'''

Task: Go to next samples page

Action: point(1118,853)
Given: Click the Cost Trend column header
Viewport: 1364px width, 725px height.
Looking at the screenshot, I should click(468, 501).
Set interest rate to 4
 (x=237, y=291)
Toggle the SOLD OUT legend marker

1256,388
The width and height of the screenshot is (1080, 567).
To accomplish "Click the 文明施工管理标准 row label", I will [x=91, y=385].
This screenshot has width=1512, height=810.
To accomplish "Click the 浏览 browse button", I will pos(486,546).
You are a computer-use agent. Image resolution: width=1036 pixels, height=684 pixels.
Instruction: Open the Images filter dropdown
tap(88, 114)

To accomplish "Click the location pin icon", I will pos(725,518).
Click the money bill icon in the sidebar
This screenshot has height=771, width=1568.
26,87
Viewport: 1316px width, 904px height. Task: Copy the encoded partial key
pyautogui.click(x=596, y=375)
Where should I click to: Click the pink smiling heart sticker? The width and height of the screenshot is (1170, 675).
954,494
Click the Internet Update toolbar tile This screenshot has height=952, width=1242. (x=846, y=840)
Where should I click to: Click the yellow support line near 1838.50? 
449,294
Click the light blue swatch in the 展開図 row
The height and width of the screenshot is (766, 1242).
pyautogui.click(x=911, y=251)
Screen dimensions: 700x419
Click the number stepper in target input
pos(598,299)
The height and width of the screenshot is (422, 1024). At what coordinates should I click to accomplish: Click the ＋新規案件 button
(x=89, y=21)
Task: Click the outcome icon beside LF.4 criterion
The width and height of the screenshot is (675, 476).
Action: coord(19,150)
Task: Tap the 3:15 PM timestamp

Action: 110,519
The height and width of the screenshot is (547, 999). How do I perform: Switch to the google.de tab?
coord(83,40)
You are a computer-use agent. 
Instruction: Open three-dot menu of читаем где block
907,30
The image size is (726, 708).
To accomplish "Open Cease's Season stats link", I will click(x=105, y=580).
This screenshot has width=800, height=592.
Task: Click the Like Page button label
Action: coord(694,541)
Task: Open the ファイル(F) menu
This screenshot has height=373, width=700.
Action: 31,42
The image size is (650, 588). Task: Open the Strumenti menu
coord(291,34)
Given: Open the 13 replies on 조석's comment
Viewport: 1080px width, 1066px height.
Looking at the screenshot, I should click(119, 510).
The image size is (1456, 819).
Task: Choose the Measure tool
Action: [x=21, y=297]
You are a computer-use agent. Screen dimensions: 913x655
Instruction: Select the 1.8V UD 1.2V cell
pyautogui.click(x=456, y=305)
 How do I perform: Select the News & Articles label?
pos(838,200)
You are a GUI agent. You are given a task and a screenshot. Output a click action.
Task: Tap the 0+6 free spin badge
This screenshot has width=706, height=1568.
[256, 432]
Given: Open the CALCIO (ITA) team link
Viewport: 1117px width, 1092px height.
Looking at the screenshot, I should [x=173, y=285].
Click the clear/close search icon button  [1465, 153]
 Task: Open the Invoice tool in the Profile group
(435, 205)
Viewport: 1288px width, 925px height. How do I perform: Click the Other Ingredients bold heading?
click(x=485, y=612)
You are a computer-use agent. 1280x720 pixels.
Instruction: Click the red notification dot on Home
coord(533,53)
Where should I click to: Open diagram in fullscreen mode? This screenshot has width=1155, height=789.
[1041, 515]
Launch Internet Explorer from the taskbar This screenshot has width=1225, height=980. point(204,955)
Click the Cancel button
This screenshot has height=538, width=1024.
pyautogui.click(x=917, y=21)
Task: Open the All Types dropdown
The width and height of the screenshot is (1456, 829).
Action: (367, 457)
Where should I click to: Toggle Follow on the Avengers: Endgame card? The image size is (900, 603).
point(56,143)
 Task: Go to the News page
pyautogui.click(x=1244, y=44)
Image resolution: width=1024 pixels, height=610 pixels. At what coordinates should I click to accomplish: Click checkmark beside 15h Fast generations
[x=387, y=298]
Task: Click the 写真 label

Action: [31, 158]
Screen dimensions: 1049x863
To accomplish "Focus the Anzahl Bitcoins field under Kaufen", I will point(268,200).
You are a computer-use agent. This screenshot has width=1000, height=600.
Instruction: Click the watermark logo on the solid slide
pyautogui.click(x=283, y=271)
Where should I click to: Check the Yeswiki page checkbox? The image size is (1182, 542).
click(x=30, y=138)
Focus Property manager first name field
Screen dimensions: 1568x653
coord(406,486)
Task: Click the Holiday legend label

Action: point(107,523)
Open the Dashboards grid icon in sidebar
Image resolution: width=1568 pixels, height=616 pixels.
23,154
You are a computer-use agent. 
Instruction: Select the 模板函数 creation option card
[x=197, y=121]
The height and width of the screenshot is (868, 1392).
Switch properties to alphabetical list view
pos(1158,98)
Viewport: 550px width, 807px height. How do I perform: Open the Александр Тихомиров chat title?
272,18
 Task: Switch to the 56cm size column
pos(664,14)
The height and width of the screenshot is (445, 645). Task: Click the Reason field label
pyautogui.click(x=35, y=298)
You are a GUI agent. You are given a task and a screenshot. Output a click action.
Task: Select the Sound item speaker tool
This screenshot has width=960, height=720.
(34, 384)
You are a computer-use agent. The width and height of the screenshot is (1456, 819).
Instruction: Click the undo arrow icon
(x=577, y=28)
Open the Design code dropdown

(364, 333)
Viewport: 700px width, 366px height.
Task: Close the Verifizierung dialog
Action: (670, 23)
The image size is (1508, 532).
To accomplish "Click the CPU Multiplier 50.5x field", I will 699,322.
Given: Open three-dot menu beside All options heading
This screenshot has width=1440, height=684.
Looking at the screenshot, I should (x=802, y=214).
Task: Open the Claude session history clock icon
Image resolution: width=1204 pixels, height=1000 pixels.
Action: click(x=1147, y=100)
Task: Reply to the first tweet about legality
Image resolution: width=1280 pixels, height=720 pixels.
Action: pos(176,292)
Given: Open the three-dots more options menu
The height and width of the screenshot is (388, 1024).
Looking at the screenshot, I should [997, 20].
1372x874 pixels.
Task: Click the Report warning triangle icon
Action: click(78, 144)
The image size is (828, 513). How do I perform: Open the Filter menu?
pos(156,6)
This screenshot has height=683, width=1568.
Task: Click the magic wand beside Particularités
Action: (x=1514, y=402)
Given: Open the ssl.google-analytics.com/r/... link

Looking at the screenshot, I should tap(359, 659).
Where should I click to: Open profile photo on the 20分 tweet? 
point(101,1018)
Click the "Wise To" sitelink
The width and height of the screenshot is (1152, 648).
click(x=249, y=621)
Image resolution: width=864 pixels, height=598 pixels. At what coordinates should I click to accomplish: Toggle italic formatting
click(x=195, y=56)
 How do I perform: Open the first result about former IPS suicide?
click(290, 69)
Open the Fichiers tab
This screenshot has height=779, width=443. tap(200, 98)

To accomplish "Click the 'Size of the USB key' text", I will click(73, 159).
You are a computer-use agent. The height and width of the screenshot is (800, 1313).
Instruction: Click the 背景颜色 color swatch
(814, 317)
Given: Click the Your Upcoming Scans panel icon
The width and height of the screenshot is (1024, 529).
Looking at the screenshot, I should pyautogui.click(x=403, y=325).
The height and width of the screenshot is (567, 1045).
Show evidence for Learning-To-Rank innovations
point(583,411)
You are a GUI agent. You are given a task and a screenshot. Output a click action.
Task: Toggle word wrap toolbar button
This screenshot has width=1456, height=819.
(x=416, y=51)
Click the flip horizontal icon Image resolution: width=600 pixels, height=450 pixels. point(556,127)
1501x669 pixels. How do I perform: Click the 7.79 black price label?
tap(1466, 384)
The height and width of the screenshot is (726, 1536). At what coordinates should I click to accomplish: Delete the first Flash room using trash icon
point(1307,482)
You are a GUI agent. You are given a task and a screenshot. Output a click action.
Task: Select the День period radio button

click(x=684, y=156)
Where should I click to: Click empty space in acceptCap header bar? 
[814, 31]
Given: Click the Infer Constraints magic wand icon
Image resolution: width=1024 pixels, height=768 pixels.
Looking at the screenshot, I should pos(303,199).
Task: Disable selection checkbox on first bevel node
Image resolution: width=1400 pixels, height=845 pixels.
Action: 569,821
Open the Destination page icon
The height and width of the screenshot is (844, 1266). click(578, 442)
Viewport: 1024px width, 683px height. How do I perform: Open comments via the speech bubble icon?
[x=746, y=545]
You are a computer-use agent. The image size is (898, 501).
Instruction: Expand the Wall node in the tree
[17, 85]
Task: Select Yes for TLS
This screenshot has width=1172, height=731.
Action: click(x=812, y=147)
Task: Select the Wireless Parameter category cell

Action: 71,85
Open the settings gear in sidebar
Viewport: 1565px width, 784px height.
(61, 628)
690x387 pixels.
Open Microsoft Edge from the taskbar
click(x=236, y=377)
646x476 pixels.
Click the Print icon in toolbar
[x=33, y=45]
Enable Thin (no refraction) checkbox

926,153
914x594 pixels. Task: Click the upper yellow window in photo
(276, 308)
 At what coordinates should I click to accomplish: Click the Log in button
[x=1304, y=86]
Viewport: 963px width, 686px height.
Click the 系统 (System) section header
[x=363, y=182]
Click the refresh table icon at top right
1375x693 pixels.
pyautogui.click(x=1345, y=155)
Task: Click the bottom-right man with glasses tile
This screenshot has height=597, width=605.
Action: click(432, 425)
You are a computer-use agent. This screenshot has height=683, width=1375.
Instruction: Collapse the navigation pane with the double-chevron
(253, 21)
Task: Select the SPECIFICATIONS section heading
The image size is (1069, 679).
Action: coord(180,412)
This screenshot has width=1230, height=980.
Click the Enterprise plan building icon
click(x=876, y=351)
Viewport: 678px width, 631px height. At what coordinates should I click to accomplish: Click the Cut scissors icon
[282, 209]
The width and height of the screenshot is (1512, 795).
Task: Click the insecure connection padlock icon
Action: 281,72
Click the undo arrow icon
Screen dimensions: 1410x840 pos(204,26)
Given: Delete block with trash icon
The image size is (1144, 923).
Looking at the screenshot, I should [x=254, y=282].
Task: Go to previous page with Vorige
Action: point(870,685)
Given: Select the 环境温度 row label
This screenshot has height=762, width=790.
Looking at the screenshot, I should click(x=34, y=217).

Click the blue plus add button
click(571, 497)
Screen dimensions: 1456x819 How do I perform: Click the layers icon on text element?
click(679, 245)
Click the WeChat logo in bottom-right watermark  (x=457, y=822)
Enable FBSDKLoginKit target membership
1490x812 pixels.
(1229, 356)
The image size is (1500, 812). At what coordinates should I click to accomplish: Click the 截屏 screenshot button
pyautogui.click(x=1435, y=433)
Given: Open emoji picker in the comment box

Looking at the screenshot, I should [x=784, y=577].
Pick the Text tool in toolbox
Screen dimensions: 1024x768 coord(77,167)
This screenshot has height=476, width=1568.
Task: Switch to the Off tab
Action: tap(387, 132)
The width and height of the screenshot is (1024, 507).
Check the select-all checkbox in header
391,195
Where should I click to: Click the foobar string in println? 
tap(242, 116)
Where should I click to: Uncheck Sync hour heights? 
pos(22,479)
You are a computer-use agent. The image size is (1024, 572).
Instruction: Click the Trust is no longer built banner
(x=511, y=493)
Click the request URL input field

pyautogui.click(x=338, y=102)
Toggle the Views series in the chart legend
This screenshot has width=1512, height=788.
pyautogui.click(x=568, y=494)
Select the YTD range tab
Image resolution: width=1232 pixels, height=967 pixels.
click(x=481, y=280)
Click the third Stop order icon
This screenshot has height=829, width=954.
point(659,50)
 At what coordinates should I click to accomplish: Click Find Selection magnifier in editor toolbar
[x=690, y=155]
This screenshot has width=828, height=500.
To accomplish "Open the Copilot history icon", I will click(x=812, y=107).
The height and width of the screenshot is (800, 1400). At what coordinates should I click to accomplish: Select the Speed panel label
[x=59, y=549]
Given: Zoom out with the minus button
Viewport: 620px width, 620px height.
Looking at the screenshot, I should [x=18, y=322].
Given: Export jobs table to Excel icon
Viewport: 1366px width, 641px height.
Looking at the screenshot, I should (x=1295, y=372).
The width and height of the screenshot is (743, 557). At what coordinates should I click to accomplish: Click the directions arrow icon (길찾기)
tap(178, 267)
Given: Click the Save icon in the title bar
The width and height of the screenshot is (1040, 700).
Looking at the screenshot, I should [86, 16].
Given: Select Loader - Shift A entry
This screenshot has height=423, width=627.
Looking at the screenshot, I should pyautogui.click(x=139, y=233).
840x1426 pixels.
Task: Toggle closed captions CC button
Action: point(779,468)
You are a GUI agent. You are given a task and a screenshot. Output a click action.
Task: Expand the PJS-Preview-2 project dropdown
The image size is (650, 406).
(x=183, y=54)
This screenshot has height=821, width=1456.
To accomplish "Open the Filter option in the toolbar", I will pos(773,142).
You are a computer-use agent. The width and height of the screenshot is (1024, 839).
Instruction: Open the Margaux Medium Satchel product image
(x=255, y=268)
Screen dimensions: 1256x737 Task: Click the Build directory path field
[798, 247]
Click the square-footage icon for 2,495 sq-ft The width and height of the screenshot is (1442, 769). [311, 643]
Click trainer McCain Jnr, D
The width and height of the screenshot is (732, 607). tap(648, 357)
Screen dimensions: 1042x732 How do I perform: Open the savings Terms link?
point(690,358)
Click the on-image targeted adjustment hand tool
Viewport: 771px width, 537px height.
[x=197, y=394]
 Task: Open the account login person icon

'''

Please quote the part of the data that opens with the line containing "Given: Click the Cost Trend column header" and closes with the line containing "pyautogui.click(x=911, y=251)", both of those lines included, with every line repeated exactly.

Given: Click the Cost Trend column header
Viewport: 1364px width, 725px height.
Looking at the screenshot, I should click(468, 501).
Set interest rate to 4
 (x=237, y=291)
Toggle the SOLD OUT legend marker

1256,388
The width and height of the screenshot is (1080, 567).
To accomplish "Click the 文明施工管理标准 row label", I will [x=91, y=385].
This screenshot has width=1512, height=810.
To accomplish "Click the 浏览 browse button", I will pos(486,546).
You are a computer-use agent. Image resolution: width=1036 pixels, height=684 pixels.
Instruction: Open the Images filter dropdown
tap(88, 114)

To accomplish "Click the location pin icon", I will pos(725,518).
Click the money bill icon in the sidebar
This screenshot has height=771, width=1568.
26,87
Viewport: 1316px width, 904px height. Task: Copy the encoded partial key
pyautogui.click(x=596, y=375)
Where should I click to: Click the pink smiling heart sticker? The width and height of the screenshot is (1170, 675).
954,494
Click the Internet Update toolbar tile This screenshot has height=952, width=1242. (x=846, y=840)
Where should I click to: Click the yellow support line near 1838.50? 
449,294
Click the light blue swatch in the 展開図 row
The height and width of the screenshot is (766, 1242).
pyautogui.click(x=911, y=251)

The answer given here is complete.